THE EXERCISE »
Please list each distinct font family in the language-to-font table of the Unicode fonts text below, naming each one only once.

DOCUMENT PASSAGE »
Language -------------- Font-Family
English - Arial
Chinese: Simplified - SimSun
Chinese: Traditional - PMingLiU
Czech - Arial
French - Arial
German - Arial
Hungarian - Arial
Italian - Arial
Japanese - MS UI Gothic
Korean - New Gulim
Spanish: America - Arial
Spanish:Spain - Arial
Polish - Arial
Portuguese: Brazil - Arial
Russian - Arial
Turkish - Arial

Ok, so some fonts support multiple languages and they are encoded into different parts of the Font-Family (At this point the lights are not on much, but Im still stirring the swill around.)

Seems ugly to me to have to change font every time I change to a different language that I want to display. I really didn't like this option and I dug up the following information. This article is DaBomb for explaining where languages reside per font and such (http://www.alanwood.net/unicode/fontsbyrange.html) Also if you plunder that site you will find even more information about stuff you probably don't care about but poke around anyway. (Now the lights are getting brighter...)

Kevin Pirkl
December 09, 2004

# re: Help with working with multiple Unicode Locales in a VFP ANSI application

So I know that if fonts are by range then they should be able to be encoded. It struck me that if Fonts can be by range then perhaps I could HTMLEncode them and all would display well in a web page but NOOOOOOOO! NOOOOO! it doesn't. I have guessed that the way Windows works with the Hex encoded crap and font display in a browser is to just know where to look for the corresponding font by range but don't bother with HTMLEncode it only works with Characters up to 255. Why only those characters would encode I dont really know but but I needed a way of extending the encoding and I dug up this URL (http://users.bigpond.com/conceptdevelopment/Localization/HtmlEncode/). <-- Wow someone with the same problem and a VIABLE SOLUTION. This site carries some extended encoder code that "will 'encode' upper-range/extended ASCII characters beyond (eg. decimal 128 - 255) as Html." (http://users.bigpond.com/conceptdevelopment/Localization/HtmlEncode/code3.html). Use it and then the web page will display all the Languages correctly if all the fonts are installed. At this point the Tables can export to MS Excel as well which is nice to point out.

EXCERPTED RECORDS »
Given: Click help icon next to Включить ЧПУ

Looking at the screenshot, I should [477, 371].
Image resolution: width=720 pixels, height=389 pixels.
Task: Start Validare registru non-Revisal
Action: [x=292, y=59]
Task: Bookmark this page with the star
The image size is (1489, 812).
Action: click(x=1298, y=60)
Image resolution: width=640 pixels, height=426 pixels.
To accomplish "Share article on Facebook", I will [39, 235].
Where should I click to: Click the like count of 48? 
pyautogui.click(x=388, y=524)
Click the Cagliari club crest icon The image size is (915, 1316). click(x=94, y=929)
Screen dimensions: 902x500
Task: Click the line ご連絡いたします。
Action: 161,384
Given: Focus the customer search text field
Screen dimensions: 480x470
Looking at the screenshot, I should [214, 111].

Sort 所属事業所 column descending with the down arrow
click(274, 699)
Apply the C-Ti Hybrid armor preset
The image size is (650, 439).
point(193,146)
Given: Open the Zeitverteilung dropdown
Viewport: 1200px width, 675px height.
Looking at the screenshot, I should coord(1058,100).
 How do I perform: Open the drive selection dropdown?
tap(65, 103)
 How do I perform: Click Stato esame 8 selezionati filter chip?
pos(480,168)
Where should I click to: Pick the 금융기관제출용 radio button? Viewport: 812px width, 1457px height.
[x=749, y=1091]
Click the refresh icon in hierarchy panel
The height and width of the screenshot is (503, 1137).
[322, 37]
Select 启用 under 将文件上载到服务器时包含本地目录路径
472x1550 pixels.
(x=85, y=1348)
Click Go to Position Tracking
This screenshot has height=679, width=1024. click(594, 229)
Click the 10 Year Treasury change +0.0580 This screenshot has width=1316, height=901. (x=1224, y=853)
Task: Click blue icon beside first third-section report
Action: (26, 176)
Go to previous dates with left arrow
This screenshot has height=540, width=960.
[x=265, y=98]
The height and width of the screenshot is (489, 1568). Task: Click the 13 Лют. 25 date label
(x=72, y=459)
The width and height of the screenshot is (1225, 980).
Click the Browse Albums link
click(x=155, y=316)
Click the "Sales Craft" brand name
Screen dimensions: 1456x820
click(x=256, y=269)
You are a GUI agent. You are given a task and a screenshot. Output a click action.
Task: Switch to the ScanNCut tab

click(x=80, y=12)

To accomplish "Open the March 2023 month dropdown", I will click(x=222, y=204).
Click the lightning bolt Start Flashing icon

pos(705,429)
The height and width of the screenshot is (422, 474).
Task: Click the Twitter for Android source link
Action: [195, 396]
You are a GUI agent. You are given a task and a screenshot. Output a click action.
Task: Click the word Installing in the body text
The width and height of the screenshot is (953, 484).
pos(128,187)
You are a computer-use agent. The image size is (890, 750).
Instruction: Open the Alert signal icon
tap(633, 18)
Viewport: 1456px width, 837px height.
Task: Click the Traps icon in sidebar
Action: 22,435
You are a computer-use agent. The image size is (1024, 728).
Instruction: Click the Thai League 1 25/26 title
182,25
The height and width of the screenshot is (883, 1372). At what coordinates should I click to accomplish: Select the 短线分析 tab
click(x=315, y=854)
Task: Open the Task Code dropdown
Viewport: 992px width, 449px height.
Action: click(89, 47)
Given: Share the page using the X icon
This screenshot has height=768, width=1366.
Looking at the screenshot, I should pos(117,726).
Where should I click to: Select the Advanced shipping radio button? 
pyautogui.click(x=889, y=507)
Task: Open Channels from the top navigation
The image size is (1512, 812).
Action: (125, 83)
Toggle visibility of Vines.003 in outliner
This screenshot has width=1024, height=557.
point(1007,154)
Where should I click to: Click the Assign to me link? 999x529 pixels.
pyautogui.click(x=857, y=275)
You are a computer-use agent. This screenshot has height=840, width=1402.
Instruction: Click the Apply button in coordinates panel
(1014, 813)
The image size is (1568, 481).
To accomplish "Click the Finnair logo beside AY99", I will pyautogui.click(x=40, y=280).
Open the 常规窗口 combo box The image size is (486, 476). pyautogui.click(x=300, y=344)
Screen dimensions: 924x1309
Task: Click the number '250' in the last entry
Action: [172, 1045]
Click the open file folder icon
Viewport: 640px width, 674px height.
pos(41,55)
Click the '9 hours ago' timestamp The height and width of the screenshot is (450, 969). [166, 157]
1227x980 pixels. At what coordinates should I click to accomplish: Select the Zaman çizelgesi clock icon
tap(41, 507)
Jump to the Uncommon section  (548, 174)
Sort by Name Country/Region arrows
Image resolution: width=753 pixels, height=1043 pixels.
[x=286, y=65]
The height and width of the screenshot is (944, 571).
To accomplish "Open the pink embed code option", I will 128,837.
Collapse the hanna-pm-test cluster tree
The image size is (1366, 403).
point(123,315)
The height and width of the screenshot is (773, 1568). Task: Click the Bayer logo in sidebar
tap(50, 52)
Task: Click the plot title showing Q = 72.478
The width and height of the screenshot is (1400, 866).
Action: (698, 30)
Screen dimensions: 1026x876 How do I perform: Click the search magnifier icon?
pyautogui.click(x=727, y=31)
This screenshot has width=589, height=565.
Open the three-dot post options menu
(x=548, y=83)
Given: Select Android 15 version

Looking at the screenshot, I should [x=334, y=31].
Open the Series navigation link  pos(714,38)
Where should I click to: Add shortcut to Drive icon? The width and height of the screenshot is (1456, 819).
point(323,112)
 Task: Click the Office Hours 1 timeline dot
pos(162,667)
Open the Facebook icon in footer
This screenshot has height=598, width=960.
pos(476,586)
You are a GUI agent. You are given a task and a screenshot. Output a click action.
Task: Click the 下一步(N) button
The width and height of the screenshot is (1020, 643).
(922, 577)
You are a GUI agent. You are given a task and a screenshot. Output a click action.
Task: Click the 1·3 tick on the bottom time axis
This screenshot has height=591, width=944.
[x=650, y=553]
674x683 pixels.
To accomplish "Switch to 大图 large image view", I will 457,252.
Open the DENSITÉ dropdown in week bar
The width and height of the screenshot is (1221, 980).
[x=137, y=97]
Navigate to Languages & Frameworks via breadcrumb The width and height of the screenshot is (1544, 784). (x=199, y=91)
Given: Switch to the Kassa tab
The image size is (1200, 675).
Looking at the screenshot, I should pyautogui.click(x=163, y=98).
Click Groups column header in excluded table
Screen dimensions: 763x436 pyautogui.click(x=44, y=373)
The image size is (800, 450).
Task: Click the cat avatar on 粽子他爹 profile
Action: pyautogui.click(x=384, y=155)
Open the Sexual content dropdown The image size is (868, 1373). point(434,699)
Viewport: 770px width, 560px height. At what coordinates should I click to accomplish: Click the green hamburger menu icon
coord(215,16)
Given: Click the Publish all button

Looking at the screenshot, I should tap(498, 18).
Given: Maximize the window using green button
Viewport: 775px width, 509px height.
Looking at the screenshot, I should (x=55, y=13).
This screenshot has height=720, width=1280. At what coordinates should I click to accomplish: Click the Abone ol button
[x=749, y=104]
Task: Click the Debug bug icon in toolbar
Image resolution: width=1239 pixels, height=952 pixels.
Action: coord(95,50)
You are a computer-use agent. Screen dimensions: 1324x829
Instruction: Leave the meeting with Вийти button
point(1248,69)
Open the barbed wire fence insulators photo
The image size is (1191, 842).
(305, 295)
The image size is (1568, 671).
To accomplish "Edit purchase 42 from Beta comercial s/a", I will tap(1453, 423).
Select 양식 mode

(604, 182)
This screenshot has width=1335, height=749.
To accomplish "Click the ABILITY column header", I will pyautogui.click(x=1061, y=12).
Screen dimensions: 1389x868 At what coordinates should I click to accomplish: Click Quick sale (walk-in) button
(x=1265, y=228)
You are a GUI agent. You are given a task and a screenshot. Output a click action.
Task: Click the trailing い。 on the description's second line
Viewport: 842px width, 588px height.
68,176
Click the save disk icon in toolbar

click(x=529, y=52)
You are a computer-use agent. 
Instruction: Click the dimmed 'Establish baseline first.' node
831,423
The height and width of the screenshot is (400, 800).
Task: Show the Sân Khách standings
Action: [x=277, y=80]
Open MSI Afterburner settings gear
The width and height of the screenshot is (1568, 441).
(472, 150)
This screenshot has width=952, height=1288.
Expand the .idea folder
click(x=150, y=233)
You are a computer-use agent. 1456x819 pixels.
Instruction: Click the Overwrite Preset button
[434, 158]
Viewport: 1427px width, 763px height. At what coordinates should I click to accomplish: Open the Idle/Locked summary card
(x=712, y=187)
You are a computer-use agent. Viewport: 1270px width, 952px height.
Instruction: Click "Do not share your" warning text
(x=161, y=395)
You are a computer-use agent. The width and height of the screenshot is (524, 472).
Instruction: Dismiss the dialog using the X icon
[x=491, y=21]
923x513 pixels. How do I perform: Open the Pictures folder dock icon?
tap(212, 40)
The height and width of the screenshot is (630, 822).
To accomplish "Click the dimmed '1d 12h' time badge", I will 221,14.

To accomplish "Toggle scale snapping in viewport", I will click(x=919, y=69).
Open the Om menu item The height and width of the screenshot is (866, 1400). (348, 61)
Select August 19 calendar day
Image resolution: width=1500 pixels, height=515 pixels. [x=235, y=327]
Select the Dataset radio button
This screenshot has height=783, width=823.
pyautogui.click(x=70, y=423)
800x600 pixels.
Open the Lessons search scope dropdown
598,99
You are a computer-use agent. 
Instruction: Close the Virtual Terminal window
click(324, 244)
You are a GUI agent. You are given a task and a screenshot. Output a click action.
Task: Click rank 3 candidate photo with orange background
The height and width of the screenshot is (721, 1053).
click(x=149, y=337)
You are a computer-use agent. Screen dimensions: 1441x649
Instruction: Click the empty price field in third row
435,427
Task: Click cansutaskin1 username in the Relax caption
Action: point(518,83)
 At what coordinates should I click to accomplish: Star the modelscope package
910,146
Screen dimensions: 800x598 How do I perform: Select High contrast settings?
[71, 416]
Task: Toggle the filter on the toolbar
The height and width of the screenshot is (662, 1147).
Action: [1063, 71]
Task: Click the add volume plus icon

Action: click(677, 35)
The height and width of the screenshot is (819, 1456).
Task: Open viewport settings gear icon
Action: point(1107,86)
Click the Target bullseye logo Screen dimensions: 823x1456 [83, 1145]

FULL ANSWER »
Arial
SimSun
PMingLiU
MS UI Gothic
New Gulim